A Organização Mundial da Saúde (OMS) estima que cerca de 3 milhões de pessoas no mundo vivem com deficiências causadas por complicações clínicas da hanseníase. “Apesar de ser uma doença antiga e tratável, a hanseníase ainda representa um importante problema de saúde pública, principalmente em populações vulneráveis, reflexo também da falta de investimentos em pesquisas para desenvolvimento de vacinas ou novos medicamentos”, complementa o pesquisador.
Neste estudo, os autores avaliaram a incidência mensal de casos de hanseníase e a variação percentual para verificar se houve aumento ou diminuição do número de casos de hanseníase em 2020, considerando a média mensal de casos nos últimos 5 anos anteriores à pandemia (2015 a 2019). Como resultado, foi observada uma redução de 41,4% dos casos diagnosticados de hanseníase no Brasil, em 2020. Essa redução foi maior na população com idade inferior a 15 anos (-56,82%).
Similarmente, todos os estados e regiões brasileiras apresentaram redução no diagnóstico de hanseníase, tanto na população geral, como em menores de 15 anos. Por outro lado, houve aumento no diagnóstico de hanseníase multibacilar (8,1%), principal forma transmissível do bacilo. Análises de tendência temporal realizadas pelos pesquisadores apontaram tendências decrescentes da incidência de hanseníase na população geral entre 2015 e 2020 no Brasil.
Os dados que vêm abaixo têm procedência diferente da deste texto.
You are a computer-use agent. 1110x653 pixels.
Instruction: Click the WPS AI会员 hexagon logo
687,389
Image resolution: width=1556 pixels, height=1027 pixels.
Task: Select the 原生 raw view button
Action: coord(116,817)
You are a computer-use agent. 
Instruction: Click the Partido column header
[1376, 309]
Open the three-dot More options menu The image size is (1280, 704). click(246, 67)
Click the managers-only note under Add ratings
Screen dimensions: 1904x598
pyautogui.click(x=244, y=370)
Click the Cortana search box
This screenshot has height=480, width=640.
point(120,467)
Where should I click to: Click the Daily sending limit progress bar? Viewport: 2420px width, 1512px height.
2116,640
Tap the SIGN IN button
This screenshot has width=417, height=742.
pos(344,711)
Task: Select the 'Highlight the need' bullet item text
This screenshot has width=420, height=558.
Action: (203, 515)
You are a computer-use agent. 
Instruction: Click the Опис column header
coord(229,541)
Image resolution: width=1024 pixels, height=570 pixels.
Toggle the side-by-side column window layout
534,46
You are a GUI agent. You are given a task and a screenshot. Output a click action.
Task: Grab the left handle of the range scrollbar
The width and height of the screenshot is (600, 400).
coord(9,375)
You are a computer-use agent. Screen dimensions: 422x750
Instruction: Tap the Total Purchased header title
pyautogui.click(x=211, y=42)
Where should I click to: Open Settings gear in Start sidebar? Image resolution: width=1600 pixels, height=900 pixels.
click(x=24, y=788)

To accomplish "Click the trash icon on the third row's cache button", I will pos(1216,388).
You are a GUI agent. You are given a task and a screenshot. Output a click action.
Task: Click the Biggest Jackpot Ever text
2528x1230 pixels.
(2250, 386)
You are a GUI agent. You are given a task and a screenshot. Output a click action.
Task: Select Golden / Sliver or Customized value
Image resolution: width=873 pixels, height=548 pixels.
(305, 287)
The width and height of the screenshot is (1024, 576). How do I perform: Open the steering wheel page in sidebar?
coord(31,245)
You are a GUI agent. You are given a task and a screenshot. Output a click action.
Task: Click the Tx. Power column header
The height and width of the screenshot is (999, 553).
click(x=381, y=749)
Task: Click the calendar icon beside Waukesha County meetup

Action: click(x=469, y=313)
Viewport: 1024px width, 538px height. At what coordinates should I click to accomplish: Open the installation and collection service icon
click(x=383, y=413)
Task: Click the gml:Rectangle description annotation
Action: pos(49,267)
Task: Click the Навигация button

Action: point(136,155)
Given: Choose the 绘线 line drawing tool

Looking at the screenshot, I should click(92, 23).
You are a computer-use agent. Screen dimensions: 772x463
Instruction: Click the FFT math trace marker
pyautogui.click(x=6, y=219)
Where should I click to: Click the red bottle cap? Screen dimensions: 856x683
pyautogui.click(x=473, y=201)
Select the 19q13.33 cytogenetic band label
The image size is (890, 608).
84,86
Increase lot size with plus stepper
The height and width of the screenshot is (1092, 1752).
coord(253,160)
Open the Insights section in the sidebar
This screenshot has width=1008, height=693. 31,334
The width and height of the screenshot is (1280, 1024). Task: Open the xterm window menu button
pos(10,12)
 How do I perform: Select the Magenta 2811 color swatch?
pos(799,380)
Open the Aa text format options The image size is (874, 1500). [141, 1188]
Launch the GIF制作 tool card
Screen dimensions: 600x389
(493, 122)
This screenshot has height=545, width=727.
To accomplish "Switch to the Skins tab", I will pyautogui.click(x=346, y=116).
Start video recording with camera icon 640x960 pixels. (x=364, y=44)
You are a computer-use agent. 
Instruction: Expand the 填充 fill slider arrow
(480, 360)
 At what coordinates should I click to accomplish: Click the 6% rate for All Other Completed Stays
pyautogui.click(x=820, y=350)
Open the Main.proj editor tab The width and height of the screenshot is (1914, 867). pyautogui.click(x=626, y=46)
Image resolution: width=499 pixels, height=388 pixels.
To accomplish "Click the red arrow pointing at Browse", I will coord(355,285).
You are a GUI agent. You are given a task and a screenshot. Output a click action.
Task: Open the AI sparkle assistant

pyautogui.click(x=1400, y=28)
Mapas de análises espaciais elaborados pelos autores demonstraram também redução de até 100% nos casos novos de hanseníase, principalmente nos estados das regiões Norte, Nordeste e Centro-Oeste do país. “Nesse contexto, as medidas tomadas em relação à pandemia da Covid-19 podem impactar severamente nas estratégias de controle da hanseníase em todo o país. A redução do diagnóstico eleva a prevalência oculta, mantém a cadeia de transmissão ativa e eleva o risco de incapacidades físicas. É necessário implementar planos e políticas que permitam o controle da doença”, alerta Carlos Dornels.
Os autores do estudo esperam que esses resultados auxiliem os esforços de saúde pública na manutenção do atendimento aos pacientes e facilitando o acesso aos serviços de saúde, a fim de melhorar o diagnóstico e o tratamento oportuno dos pacientes. “Esse estudo demonstra o impacto severo e insidioso da pandemia de Covid-19 no combate à hanseníase no Brasil. Portanto, manter o atendimento aos doentes e reduzir as barreiras de acesso aos serviços de saúde deve ser uma prioridade para os governos e os gestores de saúde”, orienta o pesquisador.
O estudo aponta que as medidas para reduzir a propagação do SARS-CoV-2 são fundamentais, mas, ao lado delas, recomenda-se que ações práticas de emergência sejam tomadas para o controle de outras doenças, especialmente as negligenciadas, como a hanseníase; reforçando a importância do diagnóstico precoce para evitar a ocorrência de sequelas graves, que geram incapacidades físicas. “A publicação do estudo coincide com o mês de conscientização e combate à hanseníase no Brasil, o Janeiro Roxo. A Sociedade Brasileira de Dermatologia destaca em sua campanha que, se a hanseníase é uma doença negligenciada, a nossa saúde não é”, finaliza Carlos Dornels.